Independent Variable

The cause of the change, or what drives the change in the dependent variable.

Dependent Variable

The effect of the change.


3. SAMPLING

What happens after you gravitate towards a topic, come up with a hypothesis, and hypothesize a relationship between an independent variable and a dependent variable? You need to get a sample of the population as a whole.

A sample is a smaller group of subjects that ideally represents the population as a whole. You sample because it is impossible to go and ask everyone in the whole population, so you have to take a slice of the whole population. The goal, then, is to have a representative sample where all facets of interest of the study are included.

Term to Know

Sample

A smaller group of subjects that ideally represents the larger population as a whole.

IN CONTEXT

In your study about your father's education and your income, you wouldn't have a representative sample if you analyzed data from 100 people with highly educated fathers and two people with fathers who didn't finish high school. How could you make conclusions on just the two? You can’t, so you would ideally want an even distribution of 33, 33, and 33, which would give you a more representative sample.

Hint

Representativeness is what you strive for with sampling.

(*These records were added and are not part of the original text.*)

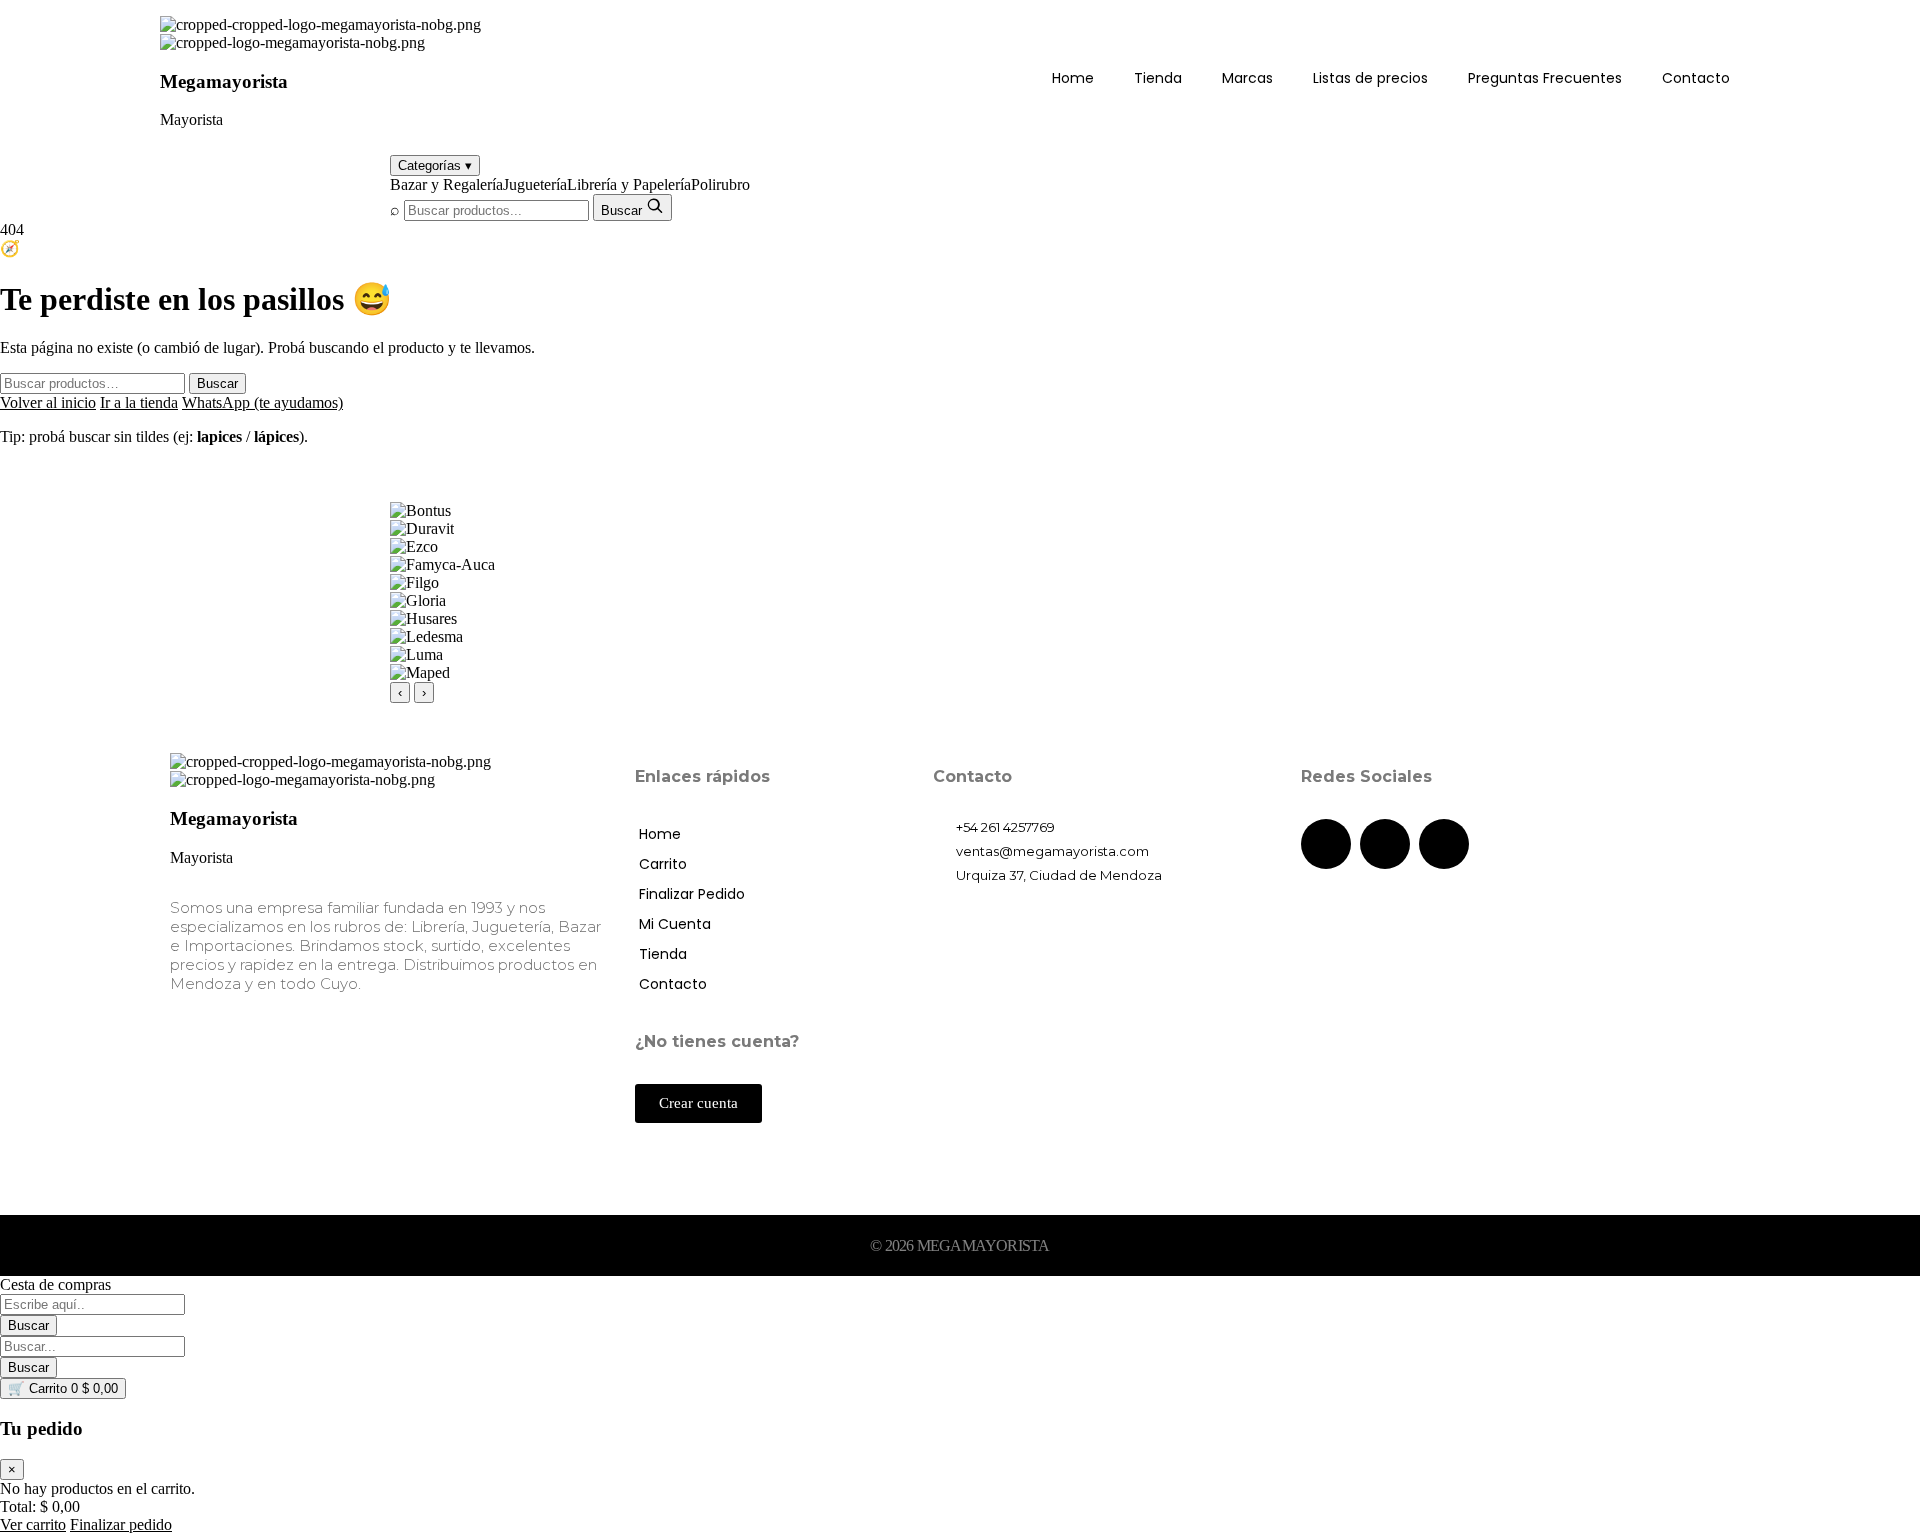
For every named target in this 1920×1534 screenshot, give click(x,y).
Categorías (435, 165)
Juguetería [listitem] (535, 184)
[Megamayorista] (320, 24)
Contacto (1696, 78)
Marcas (1247, 78)
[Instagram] (1385, 844)
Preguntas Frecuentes (1545, 78)
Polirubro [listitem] (720, 184)
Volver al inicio (48, 402)
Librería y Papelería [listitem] (629, 184)
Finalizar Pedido (692, 894)
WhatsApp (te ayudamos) (262, 402)
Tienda (1158, 78)
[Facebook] (1326, 844)
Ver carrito (33, 1524)
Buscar (217, 383)
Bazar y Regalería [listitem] (446, 184)
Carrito (663, 864)
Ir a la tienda (139, 402)
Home (1073, 78)
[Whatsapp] (1444, 844)
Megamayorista (224, 81)
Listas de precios (1370, 78)
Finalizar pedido (121, 1524)
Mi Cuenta (675, 924)
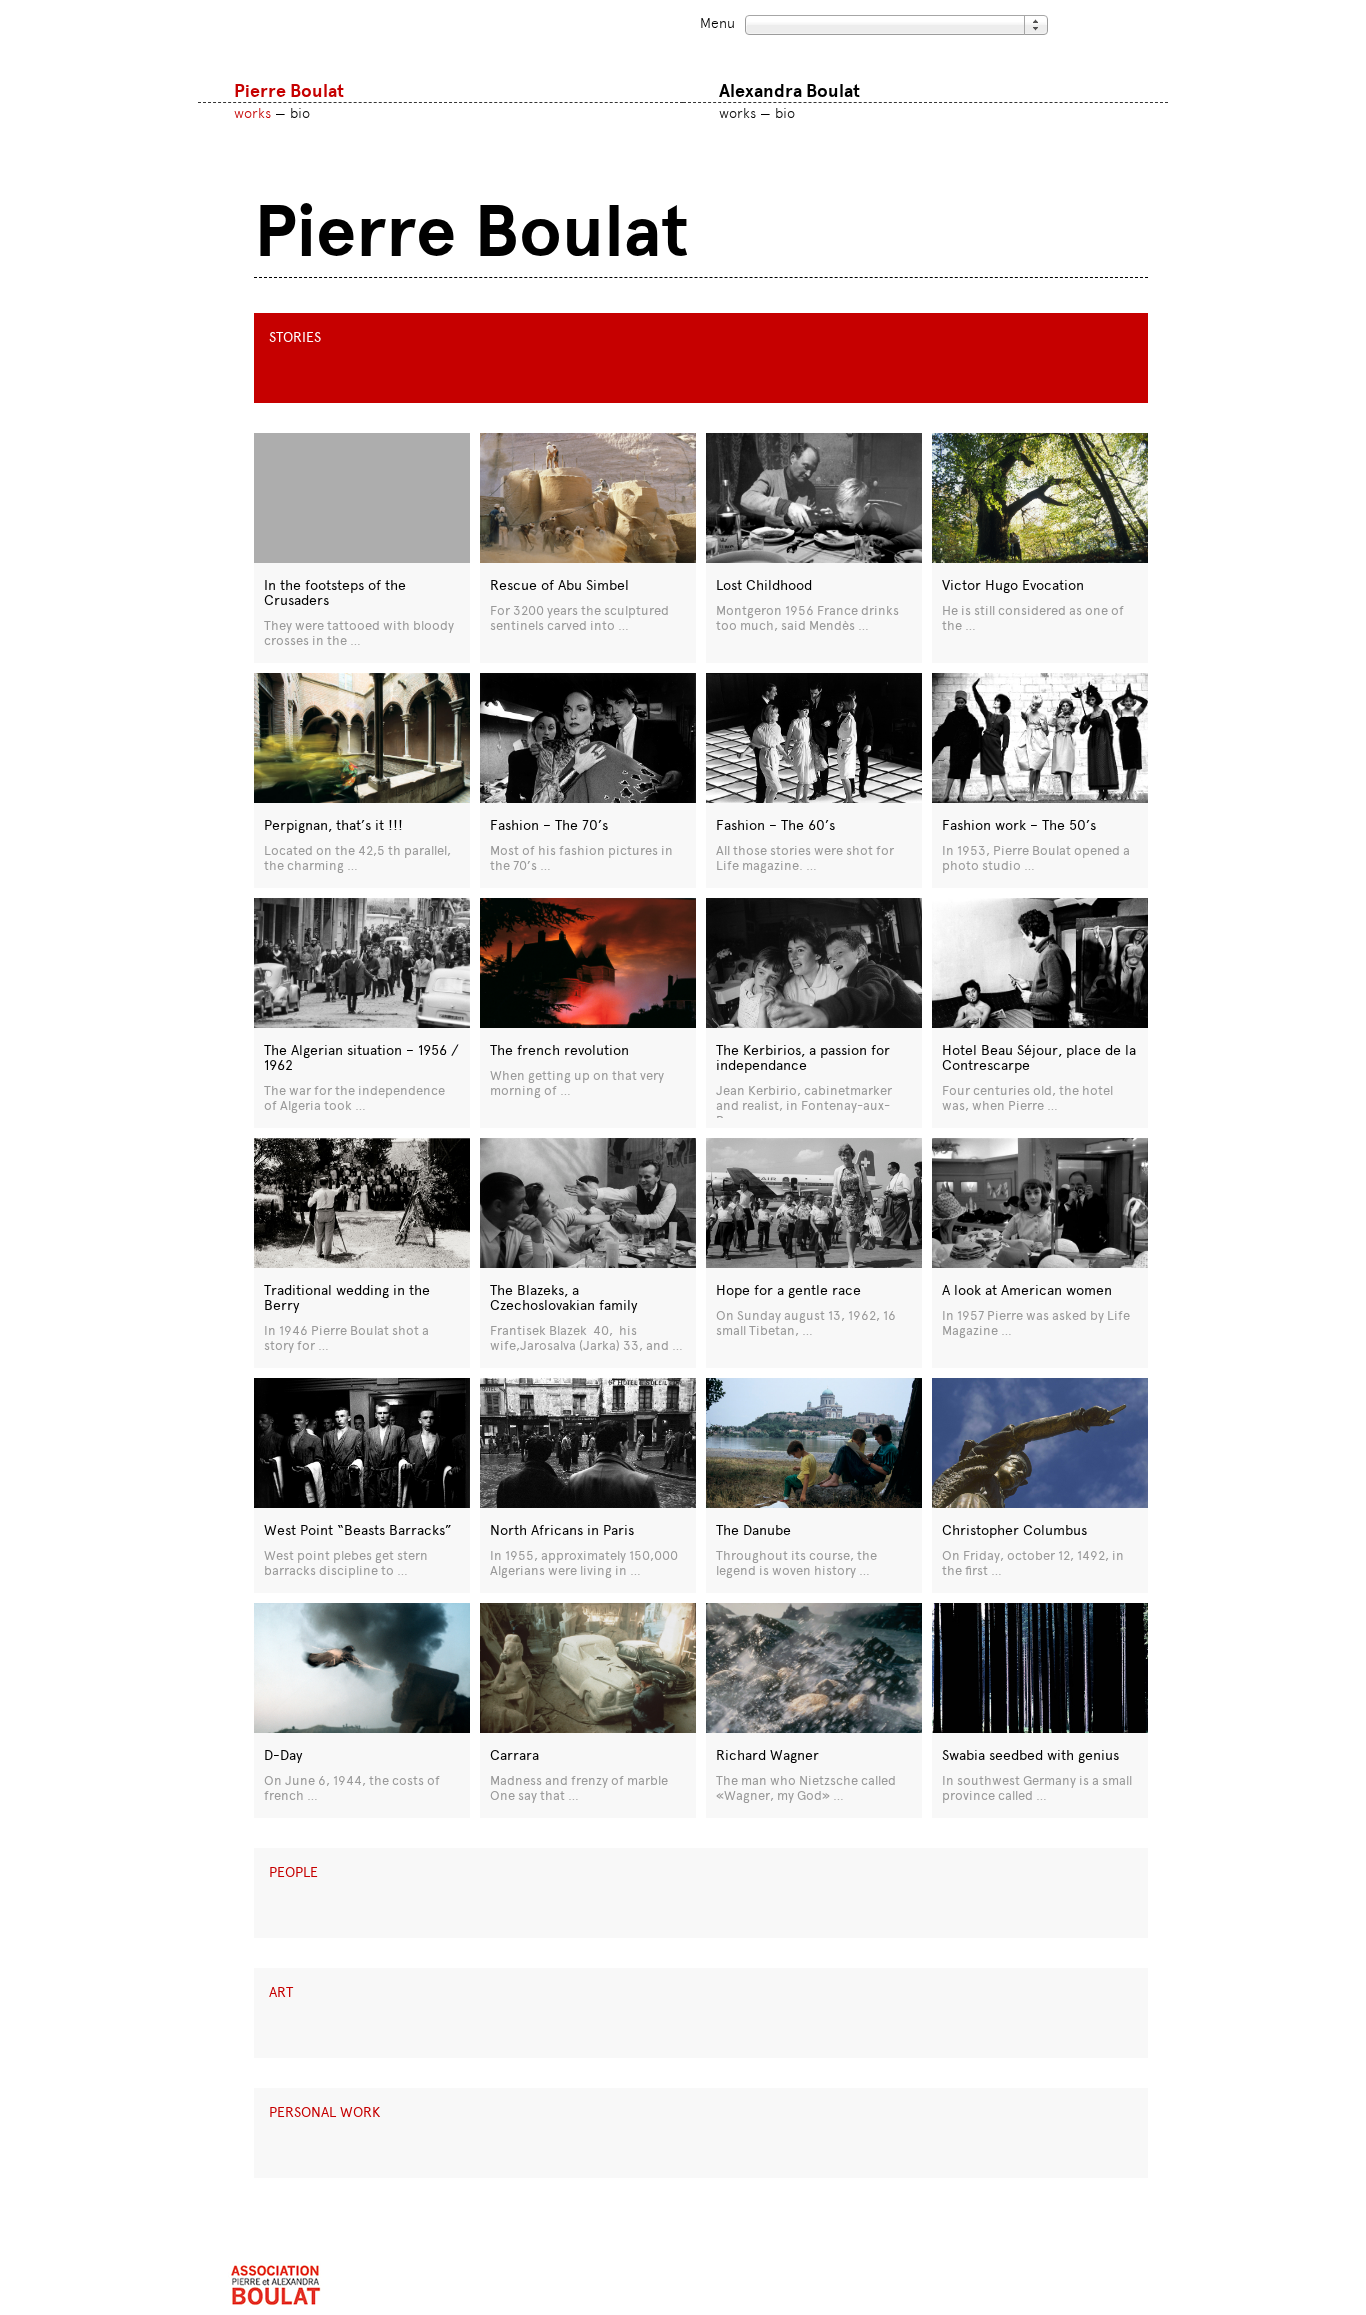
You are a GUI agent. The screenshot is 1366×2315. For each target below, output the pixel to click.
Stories (295, 337)
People (293, 1872)
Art (281, 1992)
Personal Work (324, 2112)
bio (300, 113)
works (252, 113)
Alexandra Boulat (789, 91)
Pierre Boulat (289, 91)
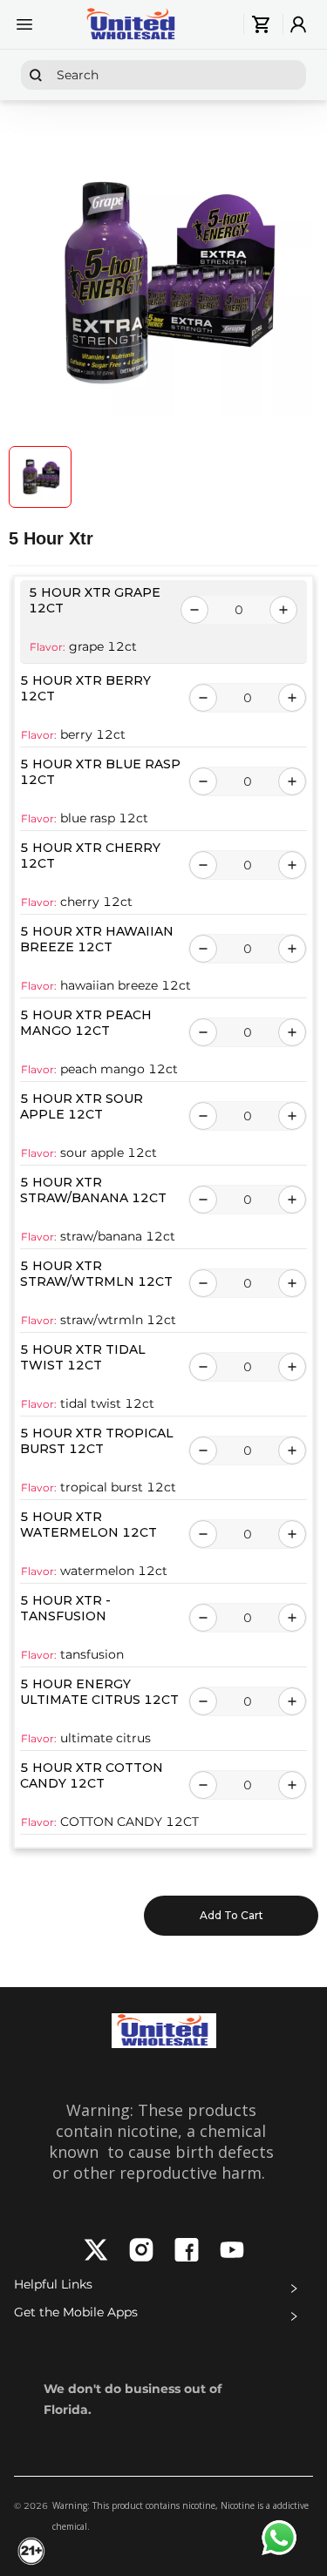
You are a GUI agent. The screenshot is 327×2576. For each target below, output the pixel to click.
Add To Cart (231, 1915)
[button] (163, 2288)
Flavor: (47, 646)
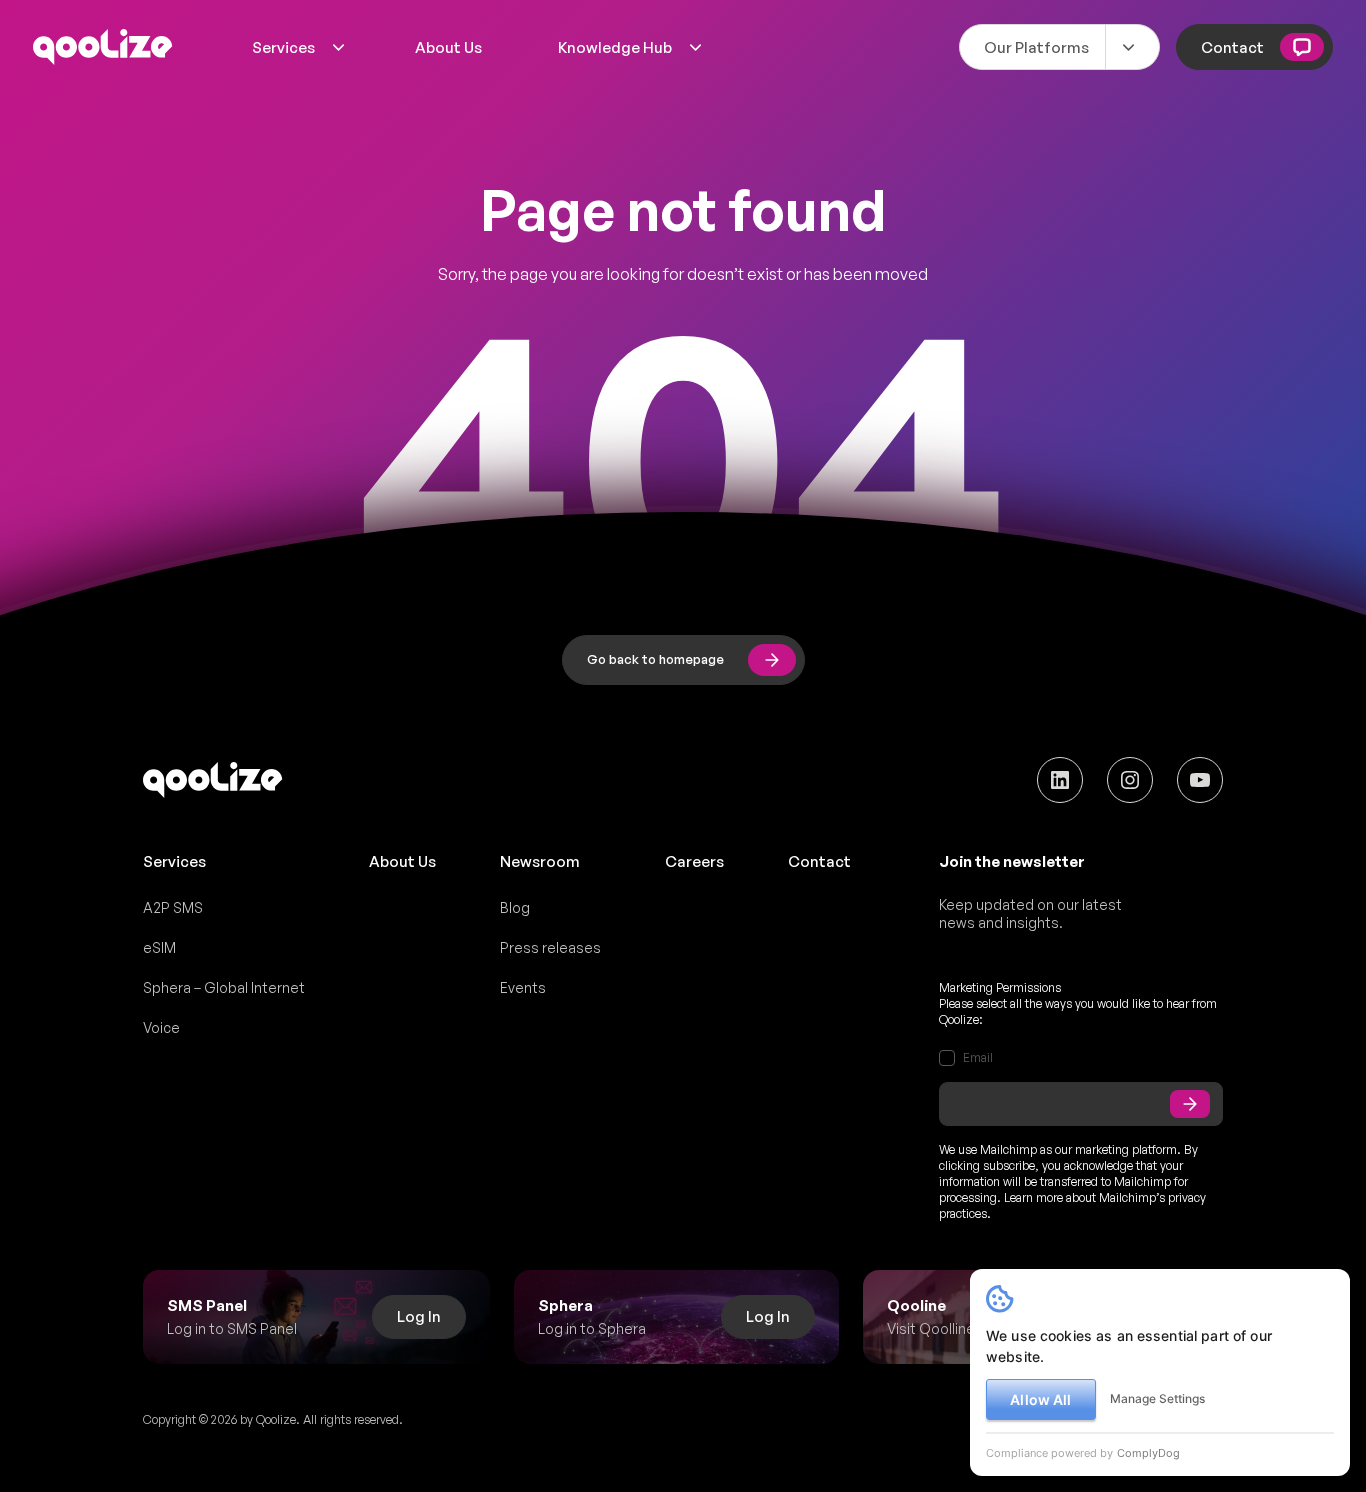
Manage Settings (1157, 1398)
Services (283, 47)
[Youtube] (1200, 780)
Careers (694, 861)
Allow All (1040, 1399)
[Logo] (103, 47)
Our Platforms (1036, 47)
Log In (419, 1316)
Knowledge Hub (615, 47)
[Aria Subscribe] (1190, 1104)
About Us (448, 47)
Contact (1232, 47)
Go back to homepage (655, 659)
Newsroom (540, 861)
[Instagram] (1130, 780)
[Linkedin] (1060, 780)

One effective way to get a sample is through a technique called snowball sampling. In snowball sampling, you find your initial respondents or subjects through acquaintances that you already have in your network. You then use those acquaintances to find their acquaintances, and so on, and the process snowballs.

Term to Know

Snowball Sampling

A sampling technique where initial subjects are found through acquaintances, and later subjects are found through acquaintances of acquaintances.

Summary

Today you learned about how values influence research (value-relevant research) and the importance of not allowing those values to bias your research--remaining objective when you’re conducting your research (value-free research)--which are ideas developed by German sociologist Max Weber. You also learned about variables (independent and dependent), hypotheses and sampling.

Source: This work is adapted from Sophia author Zach Lamb.

TERMS TO KNOW
  • Snowball Sampling

    A sampling technique where initial subjects are found through acquaintances, and later subjects are found through acquaintances of acquaintances.

  • Sample

    A smaller group of subjects that ideally represents the larger population as a whole.

  • Dependent Variable

    The effect of the change.

  • Independent Variable

    The cause of the change, or what drives the change in the dependent variable.

  • Hypothesis

    Commonly known as an educated guess; a statement about how two or more variables are related.

  • Variable

    A characteristic such as age, education, income, married, or single that can vary throughout the population.

  • Value-Free Research (Max Weber)

    Research must be objective and should not be biased by our values, principles, or beliefs.

  • Value-Relevant Research (Max Weber)

    An acknowledgment that our values guide us to our research topics; we study what we find valuable and interesting.